··· RECORDS SHOWN
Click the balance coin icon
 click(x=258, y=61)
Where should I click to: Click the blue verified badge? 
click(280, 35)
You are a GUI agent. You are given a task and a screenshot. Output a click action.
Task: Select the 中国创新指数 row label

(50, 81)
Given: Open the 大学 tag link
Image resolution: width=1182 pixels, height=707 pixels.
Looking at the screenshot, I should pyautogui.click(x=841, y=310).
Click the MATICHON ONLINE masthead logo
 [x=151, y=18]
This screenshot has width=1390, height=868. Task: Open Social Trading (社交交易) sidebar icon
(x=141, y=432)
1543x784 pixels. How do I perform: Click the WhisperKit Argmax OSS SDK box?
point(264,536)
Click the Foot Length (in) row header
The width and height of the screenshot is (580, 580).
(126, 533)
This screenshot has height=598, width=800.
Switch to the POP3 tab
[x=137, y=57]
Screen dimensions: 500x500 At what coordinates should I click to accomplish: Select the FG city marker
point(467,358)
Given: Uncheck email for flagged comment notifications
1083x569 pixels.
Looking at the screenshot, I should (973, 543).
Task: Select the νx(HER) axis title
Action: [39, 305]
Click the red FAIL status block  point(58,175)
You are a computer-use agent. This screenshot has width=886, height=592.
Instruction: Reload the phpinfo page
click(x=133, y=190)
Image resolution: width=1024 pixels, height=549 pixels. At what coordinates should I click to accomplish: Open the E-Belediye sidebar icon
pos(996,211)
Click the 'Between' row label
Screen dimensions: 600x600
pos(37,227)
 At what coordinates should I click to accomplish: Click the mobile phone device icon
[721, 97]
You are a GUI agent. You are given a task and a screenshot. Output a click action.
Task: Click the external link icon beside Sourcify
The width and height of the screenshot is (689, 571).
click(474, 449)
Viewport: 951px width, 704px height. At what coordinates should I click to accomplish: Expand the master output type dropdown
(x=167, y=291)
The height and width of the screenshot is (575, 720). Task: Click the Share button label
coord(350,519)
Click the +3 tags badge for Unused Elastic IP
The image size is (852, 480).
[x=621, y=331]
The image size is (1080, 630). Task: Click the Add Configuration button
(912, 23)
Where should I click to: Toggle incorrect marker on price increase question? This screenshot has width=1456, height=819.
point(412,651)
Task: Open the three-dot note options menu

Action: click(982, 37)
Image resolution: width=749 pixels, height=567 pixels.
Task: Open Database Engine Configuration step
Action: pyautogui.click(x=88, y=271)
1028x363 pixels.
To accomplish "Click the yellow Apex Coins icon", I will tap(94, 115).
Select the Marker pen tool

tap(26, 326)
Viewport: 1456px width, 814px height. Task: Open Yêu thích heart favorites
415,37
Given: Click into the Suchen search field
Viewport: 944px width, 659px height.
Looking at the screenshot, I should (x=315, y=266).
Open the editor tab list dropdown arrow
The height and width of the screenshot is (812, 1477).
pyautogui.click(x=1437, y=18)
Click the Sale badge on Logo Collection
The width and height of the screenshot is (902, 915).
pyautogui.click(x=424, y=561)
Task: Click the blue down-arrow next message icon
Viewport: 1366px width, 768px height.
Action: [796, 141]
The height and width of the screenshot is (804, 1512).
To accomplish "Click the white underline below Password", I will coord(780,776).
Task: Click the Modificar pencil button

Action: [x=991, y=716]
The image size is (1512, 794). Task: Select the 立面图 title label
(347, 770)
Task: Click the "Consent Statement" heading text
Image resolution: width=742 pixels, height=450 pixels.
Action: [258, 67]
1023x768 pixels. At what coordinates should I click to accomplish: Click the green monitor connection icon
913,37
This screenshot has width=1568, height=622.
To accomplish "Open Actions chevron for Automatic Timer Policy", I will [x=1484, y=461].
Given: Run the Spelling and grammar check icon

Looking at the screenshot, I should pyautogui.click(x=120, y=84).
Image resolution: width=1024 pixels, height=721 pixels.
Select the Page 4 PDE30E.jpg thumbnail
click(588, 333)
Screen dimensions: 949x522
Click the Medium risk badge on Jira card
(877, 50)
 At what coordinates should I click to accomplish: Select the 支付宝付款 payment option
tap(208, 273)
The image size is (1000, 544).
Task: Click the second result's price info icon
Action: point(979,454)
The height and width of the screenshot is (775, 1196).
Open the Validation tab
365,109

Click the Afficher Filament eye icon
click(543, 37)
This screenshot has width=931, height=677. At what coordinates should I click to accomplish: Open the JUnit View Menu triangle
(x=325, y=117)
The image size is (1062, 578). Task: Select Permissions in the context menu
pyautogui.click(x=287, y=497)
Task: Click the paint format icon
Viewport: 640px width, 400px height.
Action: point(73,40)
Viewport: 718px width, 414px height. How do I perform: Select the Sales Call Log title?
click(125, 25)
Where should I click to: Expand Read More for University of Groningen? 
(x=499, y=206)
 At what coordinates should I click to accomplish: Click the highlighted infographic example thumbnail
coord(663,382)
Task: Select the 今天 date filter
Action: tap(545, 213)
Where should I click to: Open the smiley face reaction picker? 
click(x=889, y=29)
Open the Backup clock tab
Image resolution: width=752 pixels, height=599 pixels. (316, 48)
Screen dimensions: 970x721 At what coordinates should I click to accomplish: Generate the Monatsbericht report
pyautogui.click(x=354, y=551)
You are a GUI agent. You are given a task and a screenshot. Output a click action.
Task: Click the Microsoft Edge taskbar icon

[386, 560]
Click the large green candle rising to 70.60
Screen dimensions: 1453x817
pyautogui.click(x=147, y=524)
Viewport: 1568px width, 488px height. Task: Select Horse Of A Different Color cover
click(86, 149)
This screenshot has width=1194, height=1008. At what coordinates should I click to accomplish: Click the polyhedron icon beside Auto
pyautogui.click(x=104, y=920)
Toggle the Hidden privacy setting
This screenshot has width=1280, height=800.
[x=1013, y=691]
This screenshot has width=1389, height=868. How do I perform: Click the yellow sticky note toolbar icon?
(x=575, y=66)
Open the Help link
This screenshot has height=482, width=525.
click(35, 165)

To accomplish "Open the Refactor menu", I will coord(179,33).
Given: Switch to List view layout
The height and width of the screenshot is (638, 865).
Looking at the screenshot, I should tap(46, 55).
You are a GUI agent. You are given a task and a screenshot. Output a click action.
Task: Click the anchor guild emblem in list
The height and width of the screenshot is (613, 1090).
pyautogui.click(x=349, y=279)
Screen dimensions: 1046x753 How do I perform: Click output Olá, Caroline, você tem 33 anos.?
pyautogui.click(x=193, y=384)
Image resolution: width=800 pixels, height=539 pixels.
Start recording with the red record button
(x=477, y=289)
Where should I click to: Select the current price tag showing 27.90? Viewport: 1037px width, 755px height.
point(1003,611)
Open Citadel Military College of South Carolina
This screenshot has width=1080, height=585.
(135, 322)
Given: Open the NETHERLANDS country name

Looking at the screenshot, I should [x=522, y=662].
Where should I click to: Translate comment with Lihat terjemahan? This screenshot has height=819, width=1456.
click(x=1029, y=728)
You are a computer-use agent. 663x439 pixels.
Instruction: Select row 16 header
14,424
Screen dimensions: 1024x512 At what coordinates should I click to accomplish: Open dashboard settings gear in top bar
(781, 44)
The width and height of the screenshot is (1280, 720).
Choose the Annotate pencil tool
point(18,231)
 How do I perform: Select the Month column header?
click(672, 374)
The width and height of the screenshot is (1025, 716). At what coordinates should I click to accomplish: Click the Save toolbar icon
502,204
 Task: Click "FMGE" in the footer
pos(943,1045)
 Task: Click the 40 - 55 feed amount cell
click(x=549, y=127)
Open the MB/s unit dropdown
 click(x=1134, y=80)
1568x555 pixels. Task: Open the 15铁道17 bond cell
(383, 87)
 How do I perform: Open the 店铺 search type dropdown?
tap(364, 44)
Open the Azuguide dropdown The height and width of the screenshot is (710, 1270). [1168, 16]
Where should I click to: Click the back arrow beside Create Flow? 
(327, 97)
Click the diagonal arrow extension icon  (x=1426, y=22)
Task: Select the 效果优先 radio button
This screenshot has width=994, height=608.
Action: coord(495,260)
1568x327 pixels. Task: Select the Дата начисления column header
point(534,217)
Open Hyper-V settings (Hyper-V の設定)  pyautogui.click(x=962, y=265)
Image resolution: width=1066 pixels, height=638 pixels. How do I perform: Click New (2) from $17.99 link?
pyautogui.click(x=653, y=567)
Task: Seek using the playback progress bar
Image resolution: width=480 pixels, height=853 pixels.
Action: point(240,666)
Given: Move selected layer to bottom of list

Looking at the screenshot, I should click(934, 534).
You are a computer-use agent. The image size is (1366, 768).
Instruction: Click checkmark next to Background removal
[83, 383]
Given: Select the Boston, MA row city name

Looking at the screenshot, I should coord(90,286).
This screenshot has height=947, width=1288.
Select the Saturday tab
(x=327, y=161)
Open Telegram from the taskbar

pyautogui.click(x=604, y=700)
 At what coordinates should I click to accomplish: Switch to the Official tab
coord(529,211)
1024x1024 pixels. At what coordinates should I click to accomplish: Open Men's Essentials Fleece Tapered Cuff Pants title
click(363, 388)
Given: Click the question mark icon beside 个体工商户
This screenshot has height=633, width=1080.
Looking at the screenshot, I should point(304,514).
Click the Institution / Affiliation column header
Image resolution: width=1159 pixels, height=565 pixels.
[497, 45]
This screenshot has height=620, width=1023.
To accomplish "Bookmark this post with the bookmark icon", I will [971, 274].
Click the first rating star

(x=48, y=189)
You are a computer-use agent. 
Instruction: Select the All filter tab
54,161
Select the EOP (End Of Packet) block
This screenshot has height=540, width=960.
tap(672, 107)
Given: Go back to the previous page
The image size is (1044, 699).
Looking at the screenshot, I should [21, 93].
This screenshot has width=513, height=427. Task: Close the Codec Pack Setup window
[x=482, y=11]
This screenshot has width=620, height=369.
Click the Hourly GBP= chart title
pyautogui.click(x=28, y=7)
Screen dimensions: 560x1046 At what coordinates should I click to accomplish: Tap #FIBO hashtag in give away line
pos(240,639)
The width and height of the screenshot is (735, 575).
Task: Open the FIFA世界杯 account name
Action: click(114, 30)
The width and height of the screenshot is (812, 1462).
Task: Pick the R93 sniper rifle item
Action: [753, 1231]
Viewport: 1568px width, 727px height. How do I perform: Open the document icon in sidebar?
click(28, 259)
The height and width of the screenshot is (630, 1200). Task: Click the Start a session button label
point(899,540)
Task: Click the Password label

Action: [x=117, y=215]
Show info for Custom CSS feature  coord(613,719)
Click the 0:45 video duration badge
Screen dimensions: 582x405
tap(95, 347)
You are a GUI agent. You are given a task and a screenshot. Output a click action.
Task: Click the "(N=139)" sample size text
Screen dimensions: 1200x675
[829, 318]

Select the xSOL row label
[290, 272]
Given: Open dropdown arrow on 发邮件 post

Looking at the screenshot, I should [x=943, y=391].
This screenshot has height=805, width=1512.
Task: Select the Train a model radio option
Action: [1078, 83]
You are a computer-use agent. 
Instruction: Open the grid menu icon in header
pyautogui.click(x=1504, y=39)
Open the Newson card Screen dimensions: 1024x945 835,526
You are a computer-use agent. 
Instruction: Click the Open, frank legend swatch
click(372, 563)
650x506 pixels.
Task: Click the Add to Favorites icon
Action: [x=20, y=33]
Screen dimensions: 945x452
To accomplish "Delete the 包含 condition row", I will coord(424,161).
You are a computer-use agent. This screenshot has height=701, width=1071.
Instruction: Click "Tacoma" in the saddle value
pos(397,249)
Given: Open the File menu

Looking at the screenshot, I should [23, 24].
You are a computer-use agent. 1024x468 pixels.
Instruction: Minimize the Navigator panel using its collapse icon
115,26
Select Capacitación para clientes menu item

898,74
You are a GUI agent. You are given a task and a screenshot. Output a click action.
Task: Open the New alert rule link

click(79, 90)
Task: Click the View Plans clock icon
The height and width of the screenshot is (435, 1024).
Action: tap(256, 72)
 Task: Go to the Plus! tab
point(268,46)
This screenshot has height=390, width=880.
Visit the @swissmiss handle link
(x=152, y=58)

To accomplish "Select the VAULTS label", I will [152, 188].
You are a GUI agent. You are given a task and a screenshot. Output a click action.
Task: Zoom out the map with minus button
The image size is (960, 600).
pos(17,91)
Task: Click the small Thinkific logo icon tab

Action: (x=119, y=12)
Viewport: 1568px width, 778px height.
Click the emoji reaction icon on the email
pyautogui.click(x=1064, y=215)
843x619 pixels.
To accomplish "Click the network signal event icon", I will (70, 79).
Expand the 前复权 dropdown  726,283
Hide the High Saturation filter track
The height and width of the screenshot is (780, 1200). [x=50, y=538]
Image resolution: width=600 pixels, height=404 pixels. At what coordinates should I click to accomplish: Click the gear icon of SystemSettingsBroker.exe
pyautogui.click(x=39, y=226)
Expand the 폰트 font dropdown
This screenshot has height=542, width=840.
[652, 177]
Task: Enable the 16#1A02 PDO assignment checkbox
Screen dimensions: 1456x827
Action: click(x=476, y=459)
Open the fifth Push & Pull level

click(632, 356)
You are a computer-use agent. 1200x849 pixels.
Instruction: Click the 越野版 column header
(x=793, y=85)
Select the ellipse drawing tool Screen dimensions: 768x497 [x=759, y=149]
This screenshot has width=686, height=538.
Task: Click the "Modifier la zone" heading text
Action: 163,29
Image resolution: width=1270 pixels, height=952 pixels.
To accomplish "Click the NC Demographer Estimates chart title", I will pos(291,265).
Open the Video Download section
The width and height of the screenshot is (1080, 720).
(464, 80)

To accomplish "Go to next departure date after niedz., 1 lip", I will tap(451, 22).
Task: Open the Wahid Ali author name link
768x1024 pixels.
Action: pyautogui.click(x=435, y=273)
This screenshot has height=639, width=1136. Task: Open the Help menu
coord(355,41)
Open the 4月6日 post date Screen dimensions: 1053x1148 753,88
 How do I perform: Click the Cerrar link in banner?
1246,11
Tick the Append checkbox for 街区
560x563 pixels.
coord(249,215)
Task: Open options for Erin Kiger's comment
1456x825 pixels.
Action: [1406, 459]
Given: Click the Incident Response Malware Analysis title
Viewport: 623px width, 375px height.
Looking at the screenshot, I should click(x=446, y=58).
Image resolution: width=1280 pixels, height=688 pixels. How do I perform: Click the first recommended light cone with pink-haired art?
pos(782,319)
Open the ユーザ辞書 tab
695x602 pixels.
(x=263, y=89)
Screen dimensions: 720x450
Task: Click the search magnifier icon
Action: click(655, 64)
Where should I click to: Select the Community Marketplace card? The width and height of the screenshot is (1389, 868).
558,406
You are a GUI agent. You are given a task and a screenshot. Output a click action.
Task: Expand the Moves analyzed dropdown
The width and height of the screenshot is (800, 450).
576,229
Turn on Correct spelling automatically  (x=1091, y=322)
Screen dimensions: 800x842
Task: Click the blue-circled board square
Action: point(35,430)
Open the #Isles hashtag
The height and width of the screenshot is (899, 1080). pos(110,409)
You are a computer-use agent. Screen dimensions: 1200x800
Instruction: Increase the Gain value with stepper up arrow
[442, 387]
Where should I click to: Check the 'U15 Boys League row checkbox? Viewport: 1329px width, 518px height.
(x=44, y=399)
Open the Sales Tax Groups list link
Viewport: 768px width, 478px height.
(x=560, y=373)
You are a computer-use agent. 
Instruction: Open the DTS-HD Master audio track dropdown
······
▸ **WHAT IS EXPECTED**
Nothing but the lines from the start of the data above through the line with "Given: Open the 大学 tag link" should appear in your answer, copied exactly.

▸ **SOLUTION BELOW**
Click the balance coin icon
 click(x=258, y=61)
Where should I click to: Click the blue verified badge? 
click(280, 35)
You are a GUI agent. You are given a task and a screenshot. Output a click action.
Task: Select the 中国创新指数 row label

(50, 81)
Given: Open the 大学 tag link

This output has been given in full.